Y lo haría de nuevo, si tuviese la oportunidad… Porque los amaba, tanto a Kirsten como a Tim. Los amaba más que a mi propia integridad. La amistad me parecía algo inmenso; y por lo tanto la importancia de la integridad, y la integridad misma, disminuyeron hasta desaparecer por completo. Dije adiós a mi integridad y conservé mis amistades. Otro tendrá que juzgar si procedí bien, porque aún no he perdido interés en el asunto. Aún veo solamente a dos amigos, que regresaban después de varios meses en el exterior, amigos a quienes había extrañado mucho tiempo y sin los cuales no podía vivir. Y había también, profundamente enclavado, un factor sutil que me urgía y que no he reconocido hasta hoy: me enorgullecía conocer a un hombre que había marchado con el doctor King en Selma, un hombre famoso que había sido entrevistado por David Frost y cuyas opiniones ayudaban a conformar el moderno mundo intelectual. Ahí está todo, en esencia. Yo me definía —definía mi identidad— como la nuera y amiga del obispo Archer.
Era una motivación perversa, pero que se había apoderado firmemente de mí. «Conozco al obispo Archer» decía mi mente en la obscuridad de la noche. Susurraba esas palabras, y conformaba mi autoestima; además, también yo sentía culpa por el suicidio de Jeff; y participando de la vida, la historia, los hábitos y modalidades del obispo Archer, perdía, o al menos sentía disminuir, mi inseguridad.

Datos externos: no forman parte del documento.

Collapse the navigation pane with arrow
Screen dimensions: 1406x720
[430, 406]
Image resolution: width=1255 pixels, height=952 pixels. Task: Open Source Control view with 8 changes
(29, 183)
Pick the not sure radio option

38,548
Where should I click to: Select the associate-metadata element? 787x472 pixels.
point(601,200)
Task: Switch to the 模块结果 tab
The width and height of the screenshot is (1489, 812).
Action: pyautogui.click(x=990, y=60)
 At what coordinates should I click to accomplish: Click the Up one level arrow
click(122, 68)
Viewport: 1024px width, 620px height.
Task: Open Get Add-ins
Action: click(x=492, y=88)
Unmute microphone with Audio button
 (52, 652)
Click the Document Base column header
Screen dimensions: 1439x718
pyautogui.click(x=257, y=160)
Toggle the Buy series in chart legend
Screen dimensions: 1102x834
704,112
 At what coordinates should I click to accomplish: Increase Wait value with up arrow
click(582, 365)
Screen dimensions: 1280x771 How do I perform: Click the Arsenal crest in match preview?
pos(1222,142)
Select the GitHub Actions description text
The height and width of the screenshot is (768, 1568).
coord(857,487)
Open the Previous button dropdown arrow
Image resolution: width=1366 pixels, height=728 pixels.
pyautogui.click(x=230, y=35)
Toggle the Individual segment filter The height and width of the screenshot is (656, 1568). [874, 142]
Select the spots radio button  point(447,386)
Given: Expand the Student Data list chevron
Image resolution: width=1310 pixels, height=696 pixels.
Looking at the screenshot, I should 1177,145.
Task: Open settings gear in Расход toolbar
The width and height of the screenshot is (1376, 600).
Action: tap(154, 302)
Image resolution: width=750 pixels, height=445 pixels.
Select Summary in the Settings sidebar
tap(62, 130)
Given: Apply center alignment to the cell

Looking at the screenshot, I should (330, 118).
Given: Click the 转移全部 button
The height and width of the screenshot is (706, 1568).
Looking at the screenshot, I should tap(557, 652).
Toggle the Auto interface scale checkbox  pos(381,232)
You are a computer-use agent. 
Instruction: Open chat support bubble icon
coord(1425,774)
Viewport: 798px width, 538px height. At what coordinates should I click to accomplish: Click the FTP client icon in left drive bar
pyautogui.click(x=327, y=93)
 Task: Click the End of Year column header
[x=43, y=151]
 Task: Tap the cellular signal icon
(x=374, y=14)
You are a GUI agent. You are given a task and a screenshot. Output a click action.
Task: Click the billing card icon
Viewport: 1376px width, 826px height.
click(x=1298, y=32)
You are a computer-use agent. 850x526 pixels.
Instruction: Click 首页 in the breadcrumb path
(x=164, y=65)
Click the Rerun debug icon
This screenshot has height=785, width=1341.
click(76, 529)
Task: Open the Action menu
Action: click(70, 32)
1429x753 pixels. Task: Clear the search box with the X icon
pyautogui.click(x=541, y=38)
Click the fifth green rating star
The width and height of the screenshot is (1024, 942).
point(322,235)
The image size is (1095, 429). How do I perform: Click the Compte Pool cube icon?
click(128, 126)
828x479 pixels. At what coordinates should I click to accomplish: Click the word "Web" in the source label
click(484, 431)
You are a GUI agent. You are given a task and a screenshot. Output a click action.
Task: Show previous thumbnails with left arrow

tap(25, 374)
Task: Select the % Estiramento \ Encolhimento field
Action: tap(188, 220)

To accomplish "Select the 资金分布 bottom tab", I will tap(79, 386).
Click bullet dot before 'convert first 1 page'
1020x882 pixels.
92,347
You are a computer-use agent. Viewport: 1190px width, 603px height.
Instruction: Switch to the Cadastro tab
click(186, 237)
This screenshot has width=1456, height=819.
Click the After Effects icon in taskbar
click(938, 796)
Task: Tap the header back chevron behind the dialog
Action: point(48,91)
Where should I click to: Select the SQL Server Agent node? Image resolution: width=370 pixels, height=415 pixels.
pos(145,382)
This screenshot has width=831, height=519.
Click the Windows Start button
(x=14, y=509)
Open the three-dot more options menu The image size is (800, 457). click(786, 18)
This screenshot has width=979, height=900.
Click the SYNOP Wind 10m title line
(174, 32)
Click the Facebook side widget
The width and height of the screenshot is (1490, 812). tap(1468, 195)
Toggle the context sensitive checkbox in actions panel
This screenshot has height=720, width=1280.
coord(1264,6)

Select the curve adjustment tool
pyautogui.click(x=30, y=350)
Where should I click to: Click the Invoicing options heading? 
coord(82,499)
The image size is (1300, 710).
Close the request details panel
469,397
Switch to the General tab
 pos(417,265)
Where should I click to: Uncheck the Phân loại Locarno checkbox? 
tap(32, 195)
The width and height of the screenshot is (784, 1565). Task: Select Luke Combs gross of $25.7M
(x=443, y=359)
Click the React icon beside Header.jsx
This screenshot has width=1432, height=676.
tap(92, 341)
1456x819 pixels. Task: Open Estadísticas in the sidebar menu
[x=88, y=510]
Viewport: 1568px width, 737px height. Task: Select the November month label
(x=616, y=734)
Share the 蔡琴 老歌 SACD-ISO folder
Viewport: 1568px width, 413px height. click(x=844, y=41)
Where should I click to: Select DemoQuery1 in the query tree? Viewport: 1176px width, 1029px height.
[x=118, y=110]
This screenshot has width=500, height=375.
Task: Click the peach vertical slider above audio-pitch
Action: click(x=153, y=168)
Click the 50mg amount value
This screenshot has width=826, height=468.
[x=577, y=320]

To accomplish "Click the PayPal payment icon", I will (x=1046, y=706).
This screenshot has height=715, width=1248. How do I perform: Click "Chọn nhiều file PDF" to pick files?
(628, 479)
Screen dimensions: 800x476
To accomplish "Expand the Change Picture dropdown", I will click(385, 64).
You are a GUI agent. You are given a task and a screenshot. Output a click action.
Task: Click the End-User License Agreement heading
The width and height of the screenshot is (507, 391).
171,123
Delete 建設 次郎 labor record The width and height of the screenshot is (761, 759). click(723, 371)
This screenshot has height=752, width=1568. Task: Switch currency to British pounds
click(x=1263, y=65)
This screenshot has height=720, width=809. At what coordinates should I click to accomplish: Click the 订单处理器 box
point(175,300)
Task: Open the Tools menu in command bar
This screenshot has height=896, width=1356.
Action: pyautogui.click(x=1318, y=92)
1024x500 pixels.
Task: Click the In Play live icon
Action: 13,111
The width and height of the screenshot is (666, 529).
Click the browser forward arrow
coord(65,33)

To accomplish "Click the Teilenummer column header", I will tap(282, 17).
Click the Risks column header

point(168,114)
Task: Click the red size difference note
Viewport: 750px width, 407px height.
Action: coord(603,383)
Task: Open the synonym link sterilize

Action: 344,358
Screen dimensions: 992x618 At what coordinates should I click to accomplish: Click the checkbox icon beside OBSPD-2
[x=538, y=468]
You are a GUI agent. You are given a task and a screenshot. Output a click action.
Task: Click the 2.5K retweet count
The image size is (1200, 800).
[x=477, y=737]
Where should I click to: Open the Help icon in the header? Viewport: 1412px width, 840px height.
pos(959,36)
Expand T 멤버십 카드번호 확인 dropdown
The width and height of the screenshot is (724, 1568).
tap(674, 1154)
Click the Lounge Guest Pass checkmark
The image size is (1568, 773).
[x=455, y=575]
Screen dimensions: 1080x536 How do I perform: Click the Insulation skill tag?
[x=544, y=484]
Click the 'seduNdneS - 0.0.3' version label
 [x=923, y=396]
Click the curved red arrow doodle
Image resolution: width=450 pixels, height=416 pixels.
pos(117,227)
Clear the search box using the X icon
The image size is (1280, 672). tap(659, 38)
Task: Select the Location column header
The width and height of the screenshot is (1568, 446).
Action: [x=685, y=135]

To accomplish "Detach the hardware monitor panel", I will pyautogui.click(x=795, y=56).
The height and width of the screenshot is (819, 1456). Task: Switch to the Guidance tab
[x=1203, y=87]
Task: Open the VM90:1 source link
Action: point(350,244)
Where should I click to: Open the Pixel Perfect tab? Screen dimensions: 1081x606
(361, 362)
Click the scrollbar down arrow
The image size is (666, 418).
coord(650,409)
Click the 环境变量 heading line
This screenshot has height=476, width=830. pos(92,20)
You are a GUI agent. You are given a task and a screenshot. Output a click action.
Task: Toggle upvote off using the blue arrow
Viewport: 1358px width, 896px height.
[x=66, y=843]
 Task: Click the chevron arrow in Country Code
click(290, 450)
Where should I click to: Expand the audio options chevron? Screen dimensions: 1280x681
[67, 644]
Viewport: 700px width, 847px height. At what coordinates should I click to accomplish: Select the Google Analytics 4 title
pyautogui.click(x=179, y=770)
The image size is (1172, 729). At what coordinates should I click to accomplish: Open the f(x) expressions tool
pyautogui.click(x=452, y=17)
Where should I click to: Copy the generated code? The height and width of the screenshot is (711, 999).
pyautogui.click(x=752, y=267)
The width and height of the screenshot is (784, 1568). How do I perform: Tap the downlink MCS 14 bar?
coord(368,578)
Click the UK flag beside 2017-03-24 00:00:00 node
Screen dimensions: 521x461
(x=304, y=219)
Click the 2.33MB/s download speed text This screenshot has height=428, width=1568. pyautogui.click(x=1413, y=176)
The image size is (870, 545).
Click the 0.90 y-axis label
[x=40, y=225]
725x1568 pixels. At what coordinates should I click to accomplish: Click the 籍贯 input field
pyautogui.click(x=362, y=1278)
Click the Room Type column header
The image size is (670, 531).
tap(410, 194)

Pero en mi razonamiento había también un error lógico —aparte del ético— que no había percibido; con su locura crédula y supersticiosa, el obispo de California echaría a los vientos su influencia, su poder de control de la opinión pública, ese mismo poder que me atraía de él. Si ese día en el St. Francis yo hubiera podido aprehender con exactitud la situación, habría previsto esto y actuado luego de otra manera. El obispo no sería por mucho tiempo un gran hombre; se transformaría de autoridad en fraude. Y así, buena parte de su atracción se desvanecería pronto. De manera que, en ese sentido, yo vivía en la ilusión tanto como él. Pero mi mente no registró eso aquel día. Pensaba en él como era entonces, no como sería dentro de pocos años. También yo actuaba al nivel de los seis años. No hice ningún mal, realmente; pero tampoco hice bien, y me envilecí para nada. Nada bueno salió de eso; y cuando miro atrás lamento amargamente no haber tenido entonces la comprensión que tengo ahora. El obispo Archer nos arrastró porque lo amábamos y creíamos en él, aun cuando sabíamos que estaba equivocado; y éste es un terrible pensamiento, una cuestión que debería incitar el temor moral y espiritual. Ahora lo genera en mí, pero no fue así en ese momento. Mi temor llegó demasiado tarde, como una visión retroactiva.
Esto puede parecer un aburrido parloteo; pero es algo más para mí. Es la angustia de mi corazón.